<<<<
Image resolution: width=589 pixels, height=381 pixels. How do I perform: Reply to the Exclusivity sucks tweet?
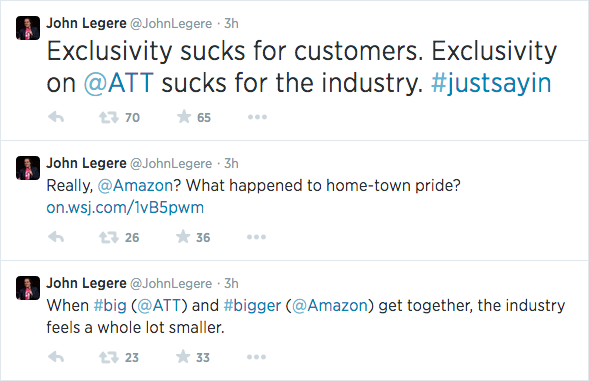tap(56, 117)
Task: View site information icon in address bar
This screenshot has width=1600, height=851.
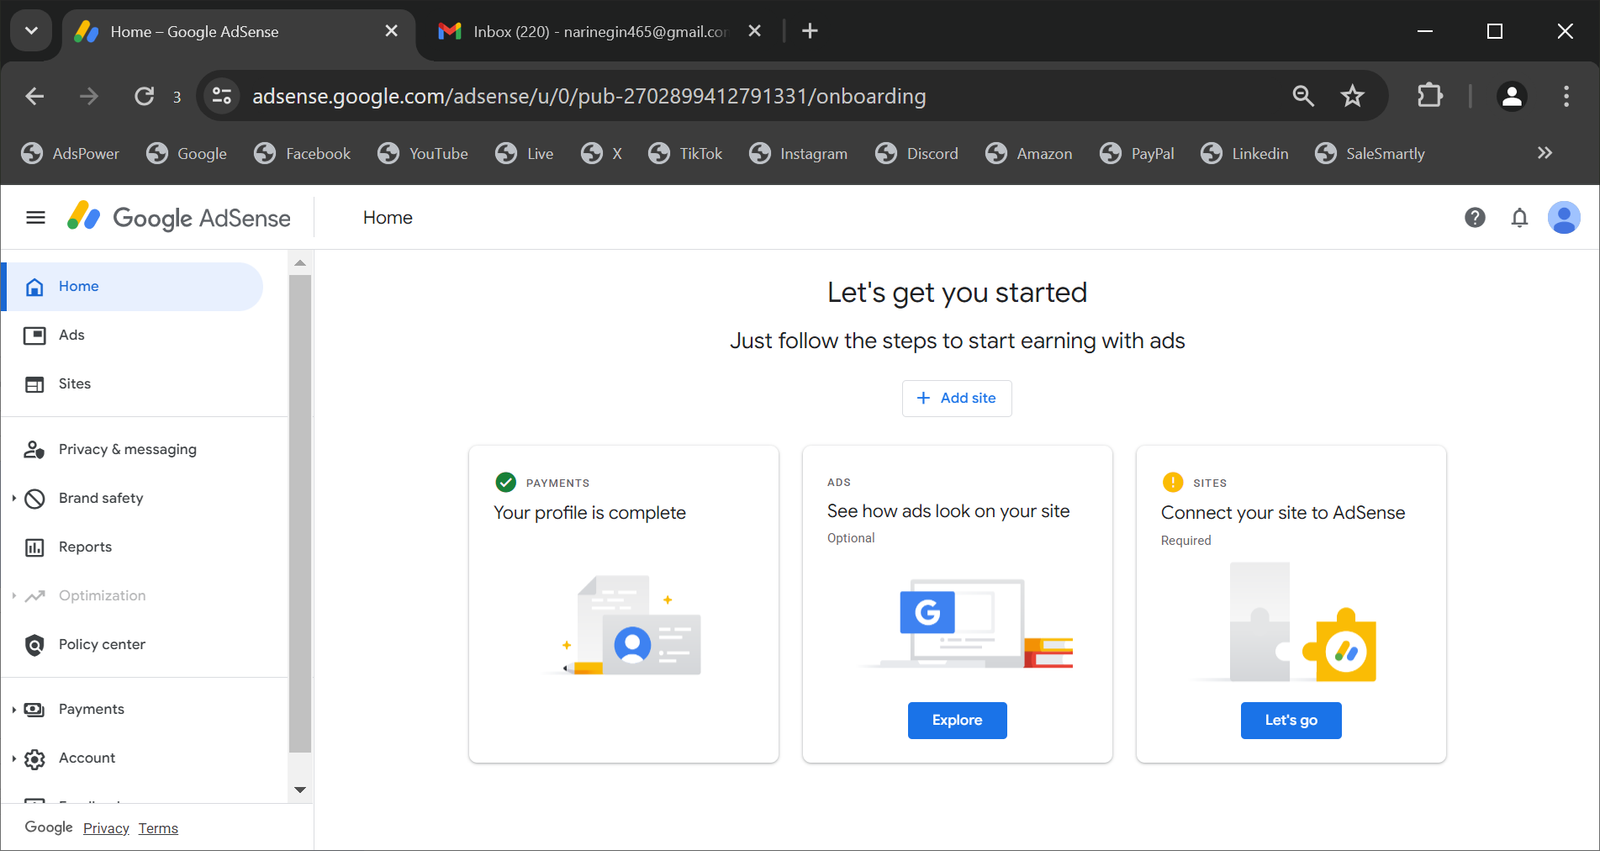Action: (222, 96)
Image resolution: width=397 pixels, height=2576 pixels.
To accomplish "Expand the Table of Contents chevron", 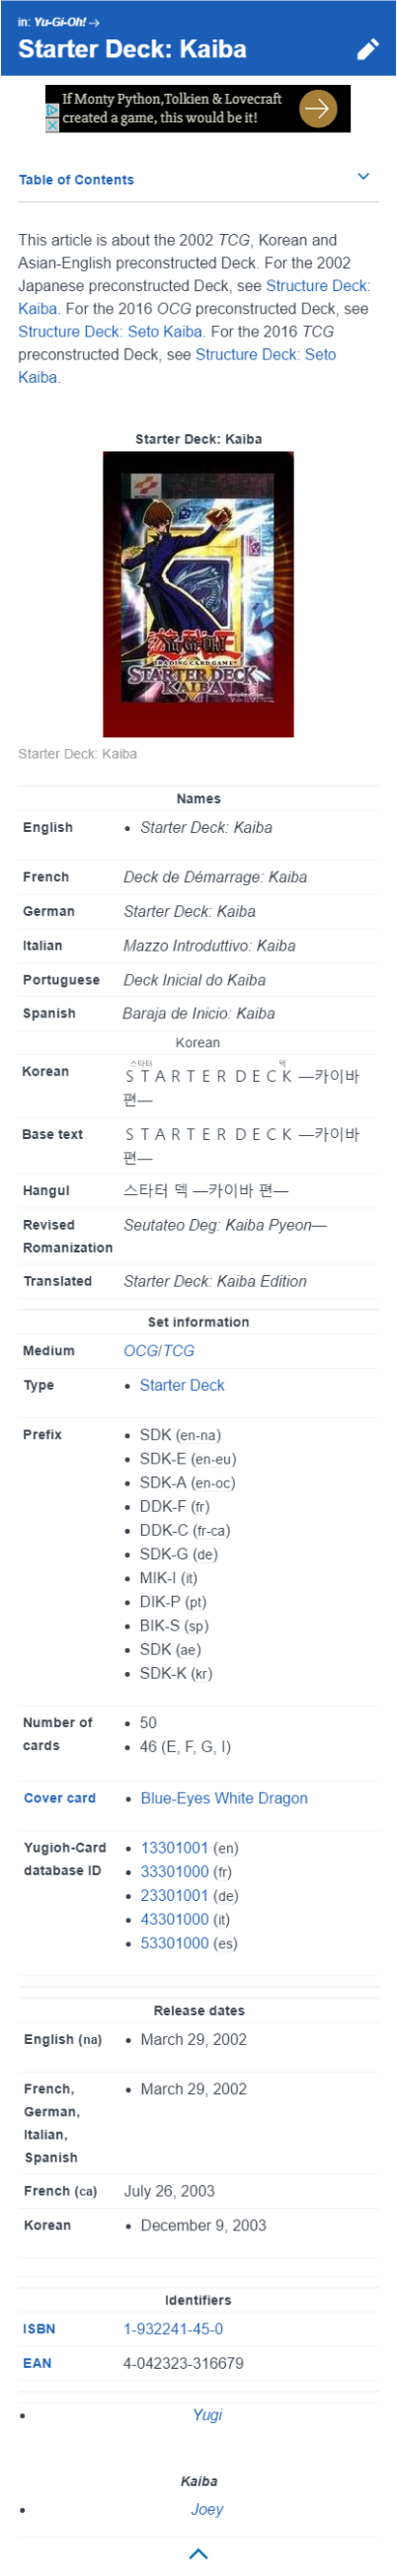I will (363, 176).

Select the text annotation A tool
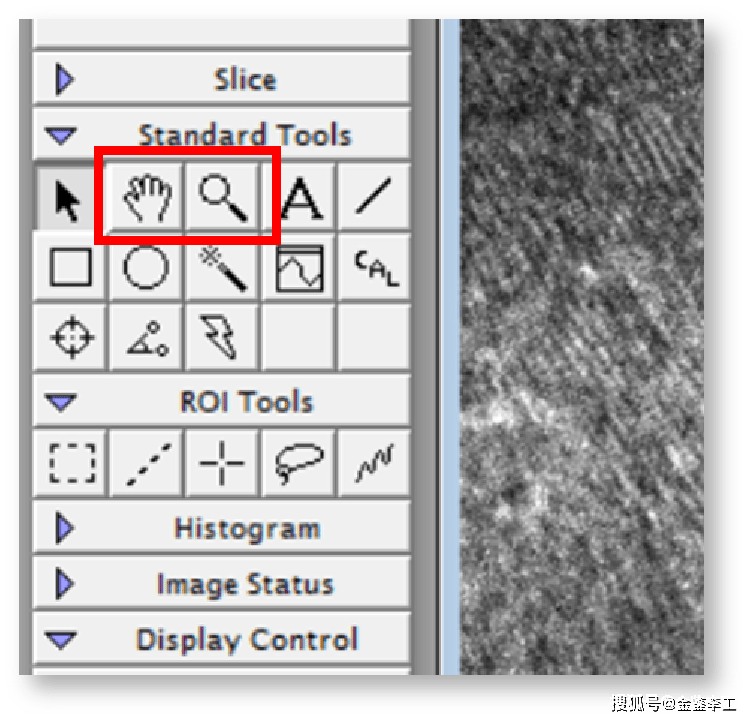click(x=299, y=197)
>>>>
WHAT THIS TASK INVOLVES
Please list every line in the records above that contains the word "Image", matching case exactly.

EXERCISE SOLUTION
Image resolution: width=589 pixels, height=381 pixels. How do I perform: Reply to the Exclusivity sucks tweet?
Image resolution: width=397 pixels, height=2576 pixels.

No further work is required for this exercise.